Che la Sardegna abbia conservato intatti, fin dall’origine dei tempi, i nomi dei propri mesi è un risultato clamoroso, che sconfessa l’intero corpo accademico mondiale, il quale sostiene caparbiamente che i nomi dei mesi sardi siano esclusivamente d’origine latina. Niente di autoctono, quindi, secondo loro. Ovviamente quelle credenze sono fallaci. È penoso avere dei professionisti di una erudizione che “si morde la coda”, girando sempre attorno a se stessa senza approcci veramente culturali. I numerosissimi accademici umanisti hanno studiato – tra le lingue antiche – soltanto il greco e il latino e, quand’anche si faccia avanti un semitista, siamo daccapo perché nessuno tra i semitisti ha mai inteso misurarsi con le fatiche culturali dei suoi colleghi “classicisti”,
Va da sé che pure il mese di Maggio subisca le asfittiche interpretazioni dei classicisti, i quali ci fanno assistere in diretta, forse senza accorgersene, a una autentica débacle della logica.

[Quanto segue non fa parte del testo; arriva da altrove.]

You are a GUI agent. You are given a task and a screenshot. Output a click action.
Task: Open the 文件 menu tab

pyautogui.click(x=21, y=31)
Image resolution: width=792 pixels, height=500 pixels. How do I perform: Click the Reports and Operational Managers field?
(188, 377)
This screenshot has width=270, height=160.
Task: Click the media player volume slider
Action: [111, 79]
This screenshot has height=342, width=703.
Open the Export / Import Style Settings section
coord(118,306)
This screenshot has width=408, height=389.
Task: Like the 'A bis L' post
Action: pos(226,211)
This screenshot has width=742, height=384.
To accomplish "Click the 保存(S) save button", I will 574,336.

Poiché si pretende che Maggio resti indissolubilmente legato alla dea Màia, ci corre l’obbligo di presentare questa figura.
La greca Μαῖα è figlia di Atlante e di Pleione; era la più anziana delle sette Pleiadi e pure la più bella. Manco a dirlo, rimase incinta da Zeus e partorì il dio Ermes. L’appellativo Μαῖα in greco indicava una madre, una nutrice, una donna anziana e benevola, anche una “nonna”.

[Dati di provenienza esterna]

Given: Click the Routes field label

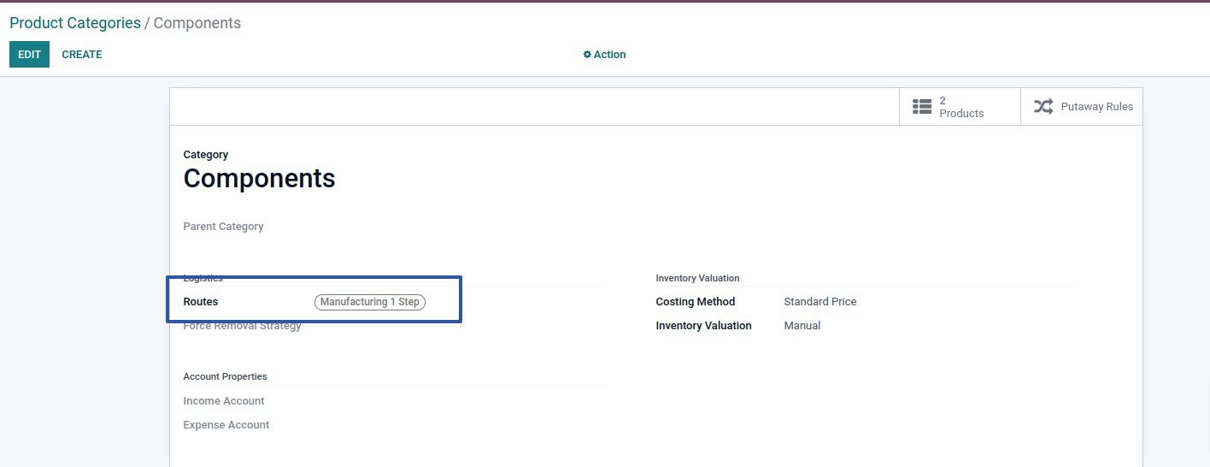Looking at the screenshot, I should coord(201,302).
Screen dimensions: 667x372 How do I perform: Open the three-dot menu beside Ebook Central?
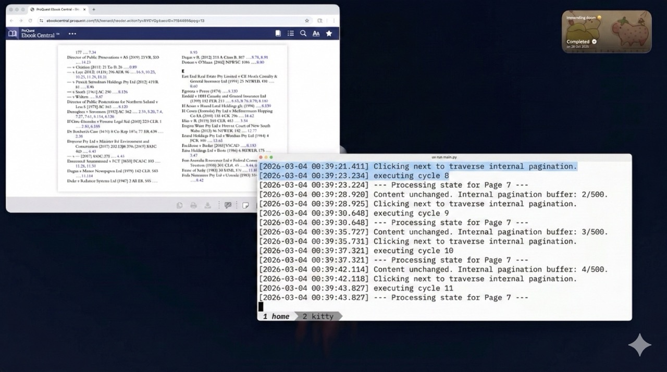(72, 34)
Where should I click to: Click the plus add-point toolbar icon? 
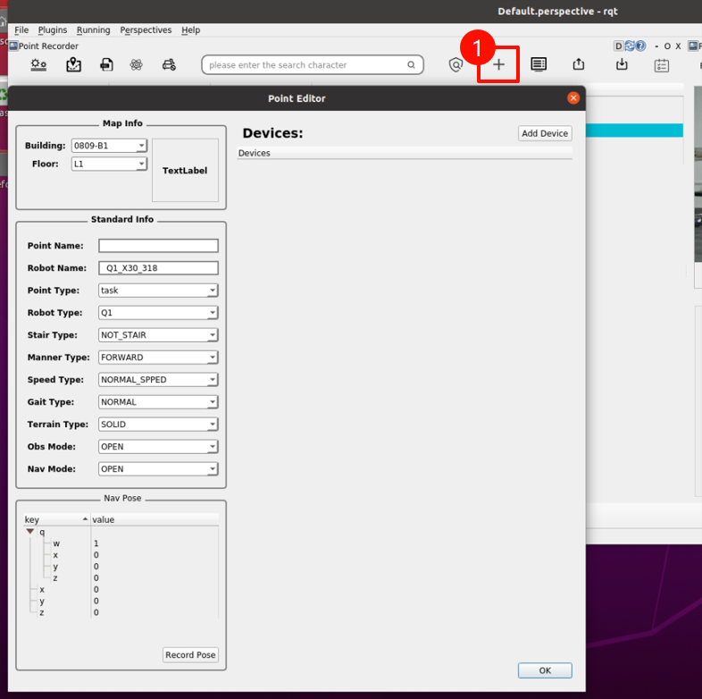click(x=498, y=64)
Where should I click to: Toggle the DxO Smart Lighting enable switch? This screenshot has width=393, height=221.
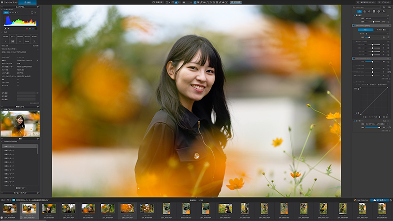pyautogui.click(x=354, y=26)
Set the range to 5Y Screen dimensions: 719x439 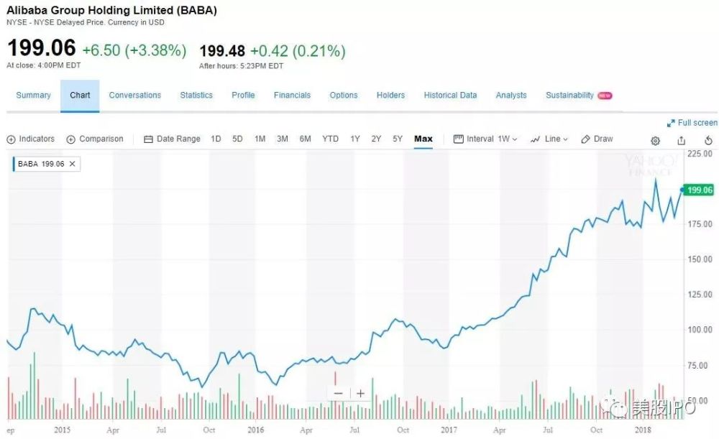click(398, 139)
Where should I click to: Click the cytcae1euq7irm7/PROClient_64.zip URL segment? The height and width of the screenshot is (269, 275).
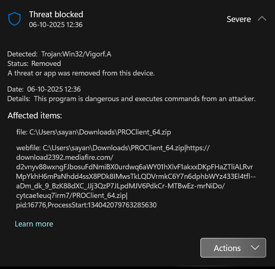(x=72, y=196)
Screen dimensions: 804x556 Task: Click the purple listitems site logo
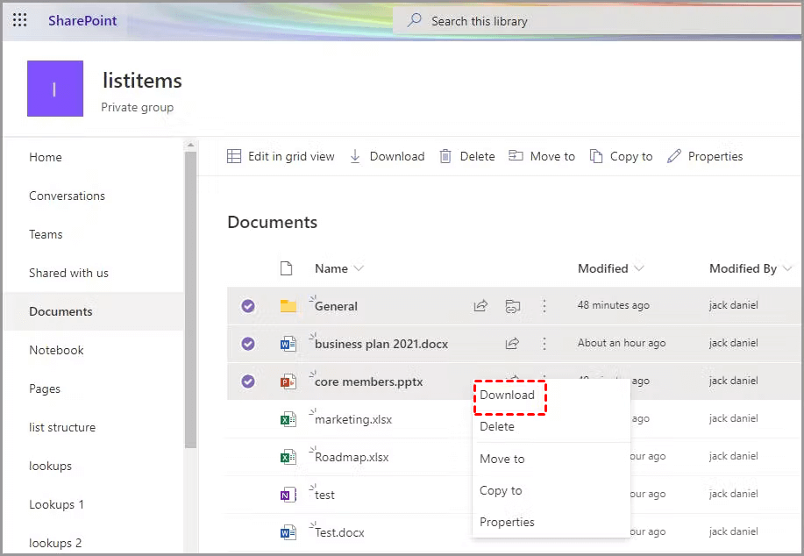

Guarda caso, la dea Maia, in seguito venerata a Roma, non aveva alcun rapporto con quella greca, ed era associata al culto di Vulcano. Quando i Romani giunsero a una maggiore identificazione con la dea greca, ecco che l’accostarono anche al dio Mercurio, e le venne finalmente consacrato il mese di Maggio (Majus) “perché è la stagione in cui le piante crescono” (da lat. mag, che indica appunto l’aumento, la crescita); ed al 15 Maggio fu stabilita pure la sua festa.
Fatica immane, quella dei pensatori che giunsero ad accostare Majus alla radice mag-, immane quanto vana. In realtà, Majus è un nome mediterraneo, la cui radice resiste in Sardegna da parecchi millenni prima dei Romani, prima di questa Era.
MÁU, Máju in sardo è ‘Maggio’. La base etimologica è il sumerico ma ‘ship, nave’ + ḫu ‘dissotterrare, ripulire’: ma-ḫu significò ‘(mese della) rimessa in azione delle navi’. Infatti cominciava in quei giorni la ripresa della navigazione, ch’era stata interrotta da ottobre ad aprile.
Salvatore Dedola
Nell’immagine: Riproduzione di navicella votiva nuragica conservata nel Comune di Biella, donata in occasione dei festeggiamenti del decennale di fondazione (1988) del Circolo Culturale Sardo Su Nuraghe.